Peter Frosch is the new face of Twin Cities economic development. The 40-year-old Frosch was appointed as the chief executive of the Greater MSP regional development group last month as former head Michael Langley retires. Frosch, who has worked at Greater MSP for six years, has been critical to the organization and helped create programs including the Make It. MSP talent attraction and retention initiative. He said Greater MSP will begin a renewed effort to engage with public-sector leaders. There are also several new initiatives to further the work the group has done including the Forge North campaign to promote local entrepreneurship.
Q: Explain the birth of the Make It. MSP program and how you see it growing in the future.
A: The data was very clear that professionals of color were moving to this region at higher rates than whites for job opportunities but leaving at much higher rates. We needed to focus also on welcoming newcomers to this region. We had 30,000 people coming to the MSP metro from out of state every year and roughly 28,000 people leaving. So you think “Oh, a really efficient strategy would be to improve the retention rate of those that come here.” We also were focused on attracting tech talent. It was the highest demanded occupation for all of the employers in this region. And we were working with HR and talent-acquisition leaders in some of the largest companies in the metro to focus on campus intern and undergraduate and graduate recruiting. Those four major strategies of Make It. MSP were there from the beginning but they have really developed their own retail brands from BE MSP for the retention of professionals of color to MSP Hello. So we have kind of gone to a retail kind of [business-to-consumer] in Make It. MSP and it’s yielding significant results. We saw over the past couple years almost a 300% increase in the net migration of millennial talent in this metro.

== TASK PROMPT ==
In the interview about Greater MSP, how many people moved to the MSP metro from out of state each year? Rely only on the text above for your answer.

[Excerpts from a dataset]
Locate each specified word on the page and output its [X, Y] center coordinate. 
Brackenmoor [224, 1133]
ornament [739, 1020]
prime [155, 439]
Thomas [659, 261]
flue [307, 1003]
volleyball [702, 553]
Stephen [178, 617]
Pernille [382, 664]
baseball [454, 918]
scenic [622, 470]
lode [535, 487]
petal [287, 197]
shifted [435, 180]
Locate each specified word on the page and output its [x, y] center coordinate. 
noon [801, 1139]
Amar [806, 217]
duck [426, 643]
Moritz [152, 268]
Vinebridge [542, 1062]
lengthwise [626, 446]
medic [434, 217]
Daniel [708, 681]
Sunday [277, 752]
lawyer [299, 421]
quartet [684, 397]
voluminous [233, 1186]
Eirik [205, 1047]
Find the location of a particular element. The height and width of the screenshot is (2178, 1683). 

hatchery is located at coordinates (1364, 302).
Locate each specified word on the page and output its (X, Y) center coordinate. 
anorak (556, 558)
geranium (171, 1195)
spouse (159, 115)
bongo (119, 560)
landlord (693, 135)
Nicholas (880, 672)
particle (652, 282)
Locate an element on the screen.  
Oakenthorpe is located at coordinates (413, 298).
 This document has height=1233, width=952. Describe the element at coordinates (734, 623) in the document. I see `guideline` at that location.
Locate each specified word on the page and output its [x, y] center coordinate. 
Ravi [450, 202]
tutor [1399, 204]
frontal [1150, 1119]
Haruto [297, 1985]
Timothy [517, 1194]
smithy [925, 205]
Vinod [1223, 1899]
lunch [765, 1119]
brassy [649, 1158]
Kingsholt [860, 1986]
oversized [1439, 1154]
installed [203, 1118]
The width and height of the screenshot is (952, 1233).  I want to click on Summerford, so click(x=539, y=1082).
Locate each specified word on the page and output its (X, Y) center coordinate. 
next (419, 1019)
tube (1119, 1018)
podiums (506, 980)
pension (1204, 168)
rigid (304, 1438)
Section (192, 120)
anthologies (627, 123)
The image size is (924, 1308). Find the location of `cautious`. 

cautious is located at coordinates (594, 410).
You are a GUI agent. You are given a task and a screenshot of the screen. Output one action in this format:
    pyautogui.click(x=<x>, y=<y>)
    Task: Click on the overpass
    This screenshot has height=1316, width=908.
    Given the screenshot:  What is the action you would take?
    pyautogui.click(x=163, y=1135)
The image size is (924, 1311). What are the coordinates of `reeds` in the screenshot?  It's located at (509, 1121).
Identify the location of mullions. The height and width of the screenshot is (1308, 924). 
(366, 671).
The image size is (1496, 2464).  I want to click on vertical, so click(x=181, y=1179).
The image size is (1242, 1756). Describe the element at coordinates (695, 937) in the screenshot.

== TASK ANSWER ==
About 30,000 people a year.